**Task brief**
Your task is to print all of the data word for word.

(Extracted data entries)
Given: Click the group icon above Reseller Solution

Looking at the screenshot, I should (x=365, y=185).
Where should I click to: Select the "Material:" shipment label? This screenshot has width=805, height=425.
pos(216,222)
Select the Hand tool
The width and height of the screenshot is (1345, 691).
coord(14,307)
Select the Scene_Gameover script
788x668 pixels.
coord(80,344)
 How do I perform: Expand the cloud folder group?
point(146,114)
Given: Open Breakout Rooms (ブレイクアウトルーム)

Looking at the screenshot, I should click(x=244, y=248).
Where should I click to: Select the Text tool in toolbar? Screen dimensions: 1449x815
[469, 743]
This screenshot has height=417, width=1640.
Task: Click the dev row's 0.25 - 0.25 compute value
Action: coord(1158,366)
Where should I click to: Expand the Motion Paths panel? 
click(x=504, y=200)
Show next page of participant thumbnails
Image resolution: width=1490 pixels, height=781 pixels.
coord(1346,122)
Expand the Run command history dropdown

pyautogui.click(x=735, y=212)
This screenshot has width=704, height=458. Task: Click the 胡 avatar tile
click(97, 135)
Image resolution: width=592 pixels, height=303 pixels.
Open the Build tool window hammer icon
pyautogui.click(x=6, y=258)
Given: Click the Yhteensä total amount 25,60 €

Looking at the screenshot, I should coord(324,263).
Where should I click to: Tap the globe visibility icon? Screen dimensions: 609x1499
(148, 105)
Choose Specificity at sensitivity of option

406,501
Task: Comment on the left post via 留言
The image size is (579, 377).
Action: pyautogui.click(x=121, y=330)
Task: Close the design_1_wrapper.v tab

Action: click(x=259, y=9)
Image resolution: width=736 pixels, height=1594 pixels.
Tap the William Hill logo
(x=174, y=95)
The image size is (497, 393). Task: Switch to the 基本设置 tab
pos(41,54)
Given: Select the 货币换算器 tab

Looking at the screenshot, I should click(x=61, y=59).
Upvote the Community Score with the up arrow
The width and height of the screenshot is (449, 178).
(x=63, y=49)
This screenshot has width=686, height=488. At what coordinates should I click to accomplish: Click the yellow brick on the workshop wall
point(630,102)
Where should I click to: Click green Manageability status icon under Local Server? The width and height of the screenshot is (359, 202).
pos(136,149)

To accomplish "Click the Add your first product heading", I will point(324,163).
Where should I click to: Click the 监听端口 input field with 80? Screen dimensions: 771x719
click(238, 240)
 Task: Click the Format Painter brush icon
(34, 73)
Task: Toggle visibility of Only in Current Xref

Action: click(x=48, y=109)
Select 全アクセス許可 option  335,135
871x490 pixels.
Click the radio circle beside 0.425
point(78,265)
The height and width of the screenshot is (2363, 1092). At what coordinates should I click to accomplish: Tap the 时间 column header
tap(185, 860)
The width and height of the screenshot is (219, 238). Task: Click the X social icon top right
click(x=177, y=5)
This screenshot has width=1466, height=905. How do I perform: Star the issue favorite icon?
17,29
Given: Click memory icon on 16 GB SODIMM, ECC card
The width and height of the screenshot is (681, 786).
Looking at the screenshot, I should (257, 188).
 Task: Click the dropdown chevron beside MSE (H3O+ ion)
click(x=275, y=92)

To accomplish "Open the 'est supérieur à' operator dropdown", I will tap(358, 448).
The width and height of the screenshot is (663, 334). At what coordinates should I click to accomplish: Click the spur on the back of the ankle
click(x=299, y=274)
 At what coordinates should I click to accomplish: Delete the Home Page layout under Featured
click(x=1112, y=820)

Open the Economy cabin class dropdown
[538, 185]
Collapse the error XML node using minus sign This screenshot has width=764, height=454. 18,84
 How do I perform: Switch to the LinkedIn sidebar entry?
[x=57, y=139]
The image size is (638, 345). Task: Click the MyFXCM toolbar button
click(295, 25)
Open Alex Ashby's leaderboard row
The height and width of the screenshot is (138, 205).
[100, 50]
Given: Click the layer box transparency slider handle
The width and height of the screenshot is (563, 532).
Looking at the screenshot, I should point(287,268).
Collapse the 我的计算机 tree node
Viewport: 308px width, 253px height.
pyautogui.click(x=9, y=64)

**Solution**
Given: Click the group icon above Reseller Solution

Looking at the screenshot, I should (x=365, y=185).
Where should I click to: Select the "Material:" shipment label? This screenshot has width=805, height=425.
pos(216,222)
Select the Hand tool
The width and height of the screenshot is (1345, 691).
coord(14,307)
Select the Scene_Gameover script
788x668 pixels.
coord(80,344)
 How do I perform: Expand the cloud folder group?
point(146,114)
Given: Open Breakout Rooms (ブレイクアウトルーム)

Looking at the screenshot, I should click(x=244, y=248).
Where should I click to: Select the Text tool in toolbar? Screen dimensions: 1449x815
[469, 743]
This screenshot has height=417, width=1640.
Task: Click the dev row's 0.25 - 0.25 compute value
Action: coord(1158,366)
Where should I click to: Expand the Motion Paths panel? 
click(x=504, y=200)
Show next page of participant thumbnails
Image resolution: width=1490 pixels, height=781 pixels.
coord(1346,122)
Expand the Run command history dropdown

pyautogui.click(x=735, y=212)
This screenshot has width=704, height=458. Task: Click the 胡 avatar tile
click(97, 135)
Image resolution: width=592 pixels, height=303 pixels.
Open the Build tool window hammer icon
pyautogui.click(x=6, y=258)
Given: Click the Yhteensä total amount 25,60 €

Looking at the screenshot, I should coord(324,263).
Where should I click to: Tap the globe visibility icon? Screen dimensions: 609x1499
(148, 105)
Choose Specificity at sensitivity of option

406,501
Task: Comment on the left post via 留言
The image size is (579, 377).
Action: pyautogui.click(x=121, y=330)
Task: Close the design_1_wrapper.v tab

Action: click(x=259, y=9)
Image resolution: width=736 pixels, height=1594 pixels.
Tap the William Hill logo
(x=174, y=95)
The image size is (497, 393). Task: Switch to the 基本设置 tab
pos(41,54)
Given: Select the 货币换算器 tab

Looking at the screenshot, I should click(x=61, y=59).
Upvote the Community Score with the up arrow
The width and height of the screenshot is (449, 178).
(x=63, y=49)
This screenshot has width=686, height=488. At what coordinates should I click to accomplish: Click the yellow brick on the workshop wall
point(630,102)
Where should I click to: Click green Manageability status icon under Local Server? The width and height of the screenshot is (359, 202).
pos(136,149)

To accomplish "Click the Add your first product heading", I will point(324,163).
Where should I click to: Click the 监听端口 input field with 80? Screen dimensions: 771x719
click(238, 240)
 Task: Click the Format Painter brush icon
(34, 73)
Task: Toggle visibility of Only in Current Xref

Action: click(x=48, y=109)
Select 全アクセス許可 option  335,135
871x490 pixels.
Click the radio circle beside 0.425
point(78,265)
The height and width of the screenshot is (2363, 1092). At what coordinates should I click to accomplish: Tap the 时间 column header
tap(185, 860)
The width and height of the screenshot is (219, 238). Task: Click the X social icon top right
click(x=177, y=5)
This screenshot has width=1466, height=905. How do I perform: Star the issue favorite icon?
17,29
Given: Click memory icon on 16 GB SODIMM, ECC card
The width and height of the screenshot is (681, 786).
Looking at the screenshot, I should (257, 188).
 Task: Click the dropdown chevron beside MSE (H3O+ ion)
click(x=275, y=92)

To accomplish "Open the 'est supérieur à' operator dropdown", I will tap(358, 448).
The width and height of the screenshot is (663, 334). At what coordinates should I click to accomplish: Click the spur on the back of the ankle
click(x=299, y=274)
 At what coordinates should I click to accomplish: Delete the Home Page layout under Featured
click(x=1112, y=820)

Open the Economy cabin class dropdown
[538, 185]
Collapse the error XML node using minus sign This screenshot has width=764, height=454. 18,84
 How do I perform: Switch to the LinkedIn sidebar entry?
[x=57, y=139]
The image size is (638, 345). Task: Click the MyFXCM toolbar button
click(295, 25)
Open Alex Ashby's leaderboard row
The height and width of the screenshot is (138, 205).
[100, 50]
Given: Click the layer box transparency slider handle
The width and height of the screenshot is (563, 532).
Looking at the screenshot, I should point(287,268).
Collapse the 我的计算机 tree node
Viewport: 308px width, 253px height.
pyautogui.click(x=9, y=64)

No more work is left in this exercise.